# McNeil on Smurfs



## Khorne's Fist (Jul 18, 2008)

Graham McNeill had a bit to say today on the Ultramari... sorry...GW website.



> Graham: I've written six novels (with more to come!) about the Ultramarines, and a question I've been asked a few times is, 'Why the Ultramarines? Why not pick an interesting Chapter?' That's a question that astounds me every time I hear it, as I look at the Ultramarines and think, why wouldn't I want to write about these guys? I've long had a bee in my bonnet about people thinking the Ultramarines are uninteresting, an irrational prejudice I think probably stems from the fact that the sons of Guilliman don't have any special abilities that allow them to bend the basic rules of the game. But fie upon you for such foolishness! If there's any one Chapter that best encapsulates what the Space Marines are, it's the Ultramarines.
> 
> The Space Marines were created to conquer the galaxy, to drive away hostile aliens and reunite the disparate strands of Mankind in one grand unification. A noble aim that, thanks to the treachery of one of the Emperor's sons, was snatched away just as it was within reach. In the slow stagnation that followed, the Adeptus Astartes (as they were now known) each fought on with their own interpretation of the Emperor's will to guide them. To my mind, the only Chapter to stay true to the Emperor's original plan was the Ultramarines. They're one of the few Chapters that recognise that they were created to serve Mankind. Their entire existence is predicated on the understanding that mortal humans are the true inheritors of the galaxy, not the Space Marines. It was for the ordinary men and women of the species that the Emperor began his Great Crusade, and the Space Marines were his instrument to achieve it.
> 
> In a galaxy of grim darkness, the Ultramarines are true heroes, warriors who fight to keep the Emperor's dream of unity alive.

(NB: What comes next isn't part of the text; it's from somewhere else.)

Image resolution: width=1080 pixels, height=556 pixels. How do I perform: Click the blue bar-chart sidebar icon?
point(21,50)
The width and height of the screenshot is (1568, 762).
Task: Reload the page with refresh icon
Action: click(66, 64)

They are physically superior to mortals in almost every way, but where some Chapters keep an aloof distance between themselves and humans to the point where they can barely relate to them, the Ultramarines are part of the very fabric of the worlds they protect. Ultramar is, in microcosm, what the Imperium should be, and telling stories with proper Heroes is what really fires me up. I love to tell stories about a good anti-hero or villain as much as the next man, but that seems almost too easy. I prefer to tell stories that are the spots of illumination against the darkness, the tales where you can see the flickering, distant flame that is the light at the end of the tunnel. It's guttering and almost dead, but there's still hope it might not go out. And that's why I love writing about the Ultramarines; they're the Chapter that best embody that fragile hope's protectors. Without them to admire and inspire those around them, the Imperium is just a hellish nightmare from which you can't awaken. With them, it's a struggle that might, just might, be won someday.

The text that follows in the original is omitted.